This week, I began reading “The Hundred-Page Language Models Book by Andriy Burkov to gain a foundational understanding of large language models and modern machine learning. I only have a vague comprehension of various ML-related terms that I keep seeing, and it’s time to build up that understanding.
Basics
The central goal in machine learning is to learn a function from data rather than writing explicit rules. Think of this as learning a relationship like “output = function(input).” A model is our approximation of this relationship, and its behavior is controlled by adjustable parameters that the model improves during training.
Data
All information must be converted into numerical form before the model can process it. Inputs are represented as vectors, which are one-dimensional arrays of numbers. Batches of inputs are represented as matrices, which are two-dimensional arrays. In supervised learning, each input has a corresponding target which serves as the correct answer during training.
Neural Networks and Deep Learning
A neural network is one way to implement the learned function. It consists of simple computational units arranged in layers that transform the data step by step. The network contains weights and biases, which together form its parameters. These values are usually initialized as small random numbers so the network starts with no knowledge.

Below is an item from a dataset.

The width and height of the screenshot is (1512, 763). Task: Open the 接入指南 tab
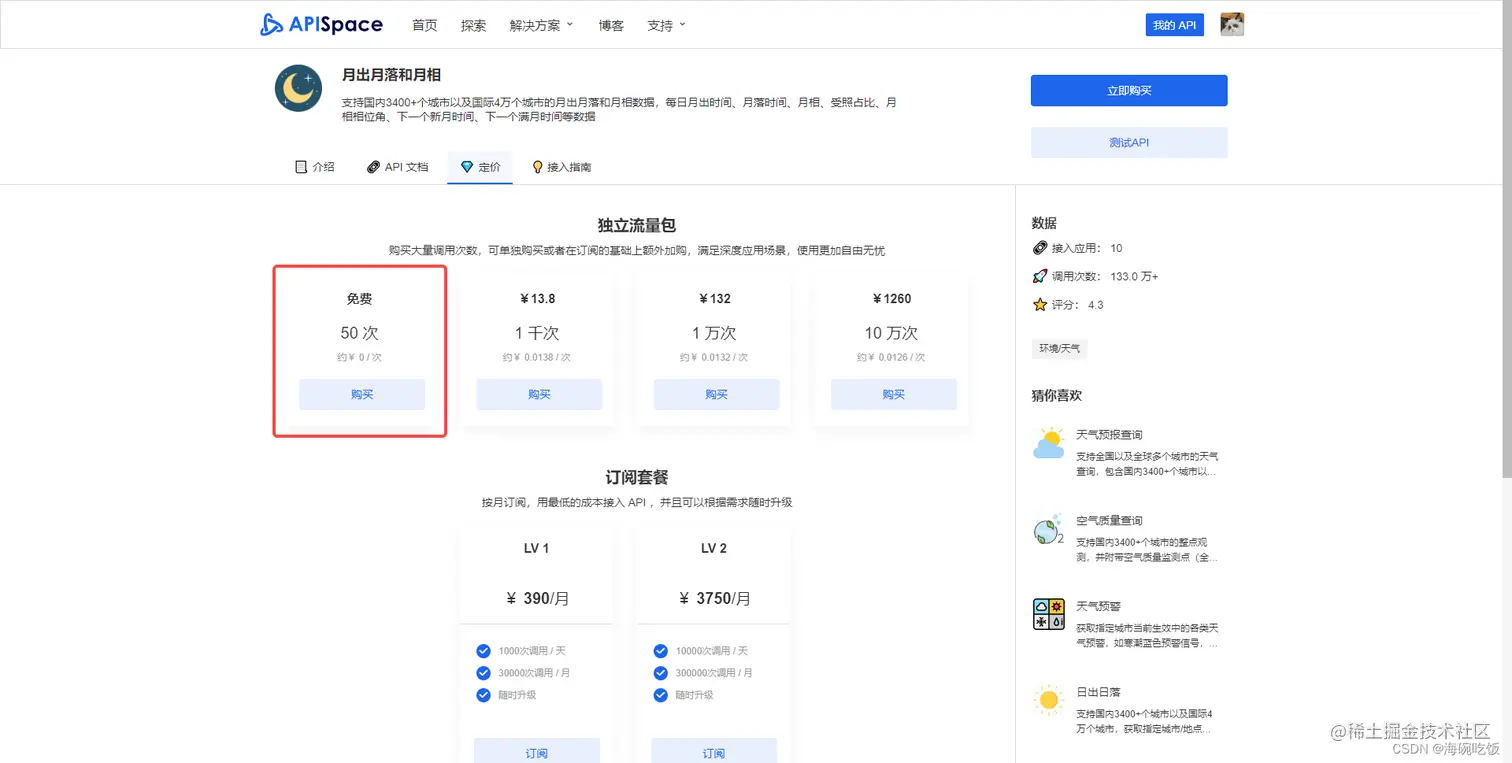point(561,167)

Activation functions such as ReLU or Sigmoid are applied inside the network. They introduce nonlinearity, which allows the model to capture complex relationships. Without nonlinear activation functions, multiple layers would collapse into a single linear transformation. Deep learning refers to neural networks with many layers that can learn increasingly abstract representations.
Training
Training is a continuous feedback process that adjusts parameters to reduce prediction error.
This cycle starts with a forward pass where the input flows through the network and produces a prediction.

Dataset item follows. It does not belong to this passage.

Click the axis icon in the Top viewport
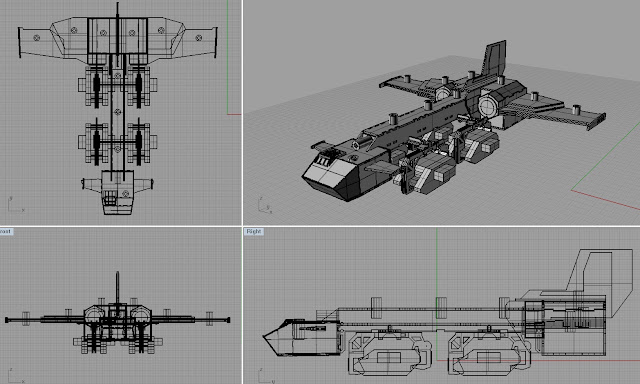This screenshot has height=384, width=640. click(x=16, y=205)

The prediction’s quality is assessed by a cost function, which measures how wrong the prediction is by comparing it to the true target.

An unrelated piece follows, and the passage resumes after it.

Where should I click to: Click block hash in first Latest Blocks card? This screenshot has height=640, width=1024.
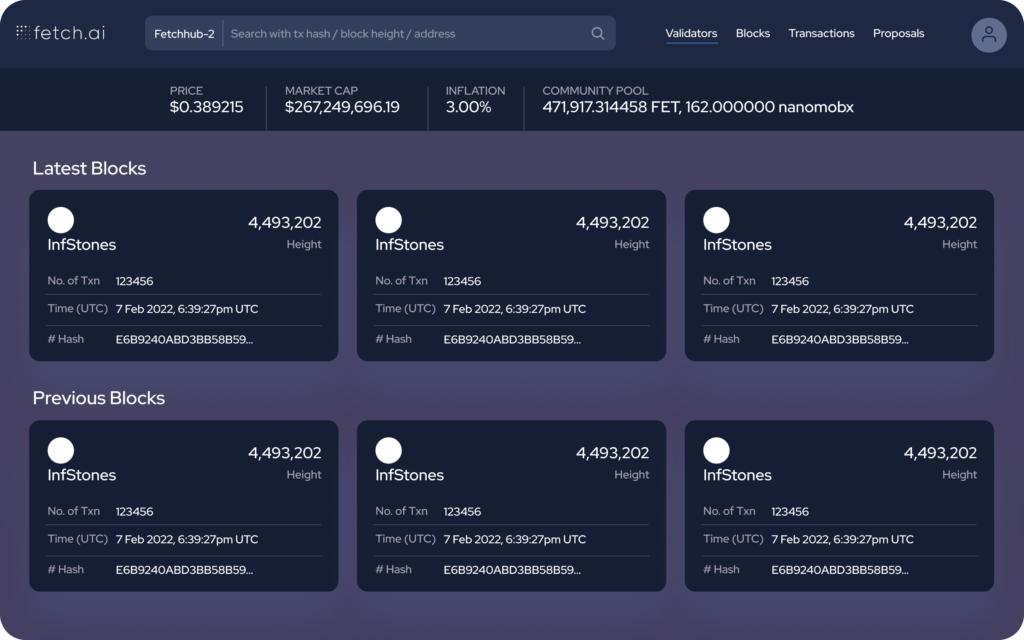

The primary goal of training is to minimize this cost. Automatic differentiation computes the gradient (how the loss would change if each parameter changed slightly), which guides how each parameter should be updated. Gradient Descent uses this gradient to adjust the parameters in a direction that tends to reduce the cost, repeating these updates across many batches until the parameters settle into values that yield a consistently low error.
Example
To predict the price of a house, the model receives a vector describing the house such as size, number of rooms, and age. The network transforms this vector using its current parameters to produce a predicted price.
The cost function measures the difference between the predicted price and the actual sale price. Automatic differentiation computes how changes in each parameter would affect this error. Gradient descent then adjusts all parameters slightly toward values that reduce the error.
By repeating this cycle across many examples, the model gradually learns parameter values that allow it to make accurate predictions for new data.
Evolution
The progression toward modern deep learning arose from the need to model relationships far more complex than what linear methods could capture. Early machine learning models were limited to patterns that were essentially linear, which pushed researchers to explore multilayer neural networks capable of richer transformations. It quickly became clear that simply stacking linear layers was ineffective, because a sequence of linear operations still behaves like a single linear function.
The introduction of nonlinear activation functions resolved this limitation and allowed networks to represent highly complex mappings. Combined with the backpropagation training algorithm, growing datasets, improved initialization techniques, and the rise of GPU-based computation, it became possible to train deep networks at scale. Over time, architectures specialized for particular domains emerged, such as convolutional neural networks for vision and transformer models for language, forming the foundation of today’s deep learning practice.